Head Injury

Head Injury

All head injuries should be considered as potentially serious.

A blow to the head may cause concussion a brief period of unconsciousness, caused by a jolt to the brain. Concussion is not normally associated with any long-term damage. However, a more serious condition is compression of the brain (cerebral compression), caused by a build up of pressure on the brain. This may develop immediately after a head injury, or a few hours or days later and can be life-threatening.

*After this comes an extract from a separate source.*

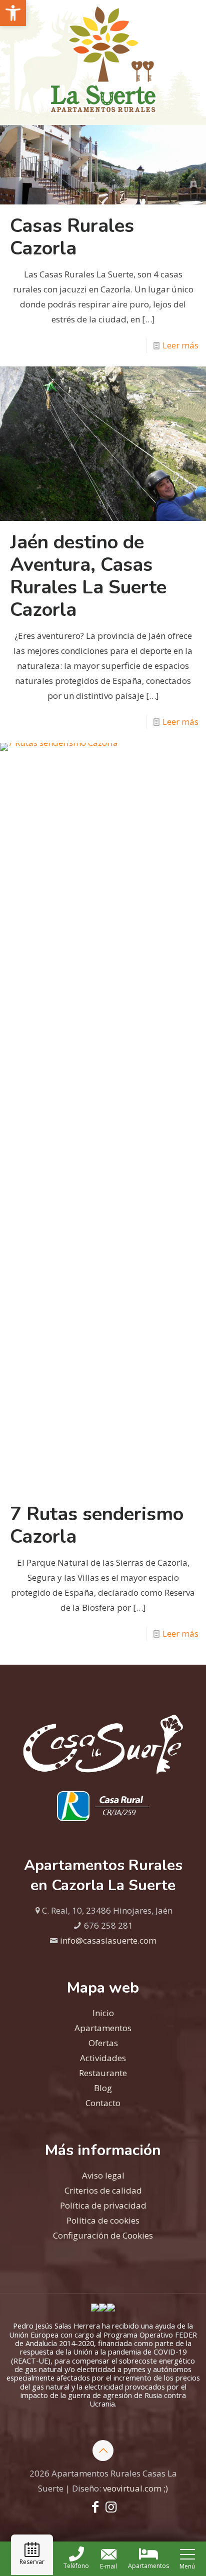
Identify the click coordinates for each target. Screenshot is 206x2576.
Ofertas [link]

A head wound, or clear fluid or watery blood coming from the ear or nose may also be signs of a possible skull fracture.

Head Injury



  • Impaired consciousness (but only brief, i.e., a few minutes) followed by full recovery
  • Dizziness, confusion or nausea on recovery
  • Short-term memory loss
  • Mild headache

Cerebral compression:

  • Deteriorating level of response / delayed unconsciousness
  • Convulsions
  • Intense headache
  • Unequal pupil size
  • Weakness/paralysis down one side of the face or body
  • Drowsiness, loss of balance or confusion
  • Slurred speech
  • Repeated vomiting

Skull fracture:

  • Clear fluid or watery blood from nose or ear
  • Wound or bruise on head, or depression on scalp
  • Deterioration in level of response

What to do

  • Monitor the casualty and if they have been unconscious, stay with them until they fully come around.
  • If you suspect a skull fracture call for an ambulance on 999 (or 112). Control any bleeding but do not apply direct pressure to the wound. Do not turn the head in case of neck injury. If fluid or blood is coming from ear, secure a sterile dressing lightly in place but do not plug ear. You may need to be prepared to give CPR.
  • If you suspect compression, call for an ambulance and monitor the casualty until help arrives. Keep them supported in comfortable position. You may need to be prepared to give CPR.
  • In the case of concussion, monitor the casualty and watch for any signs of subsequent deterioration: if there is a deterioration in level of response, call for an ambulance.
  • If the casualty recovers fully, place them in the care of a responsible person and warn the person to go to hospital if they later develop signs of cerebral compression.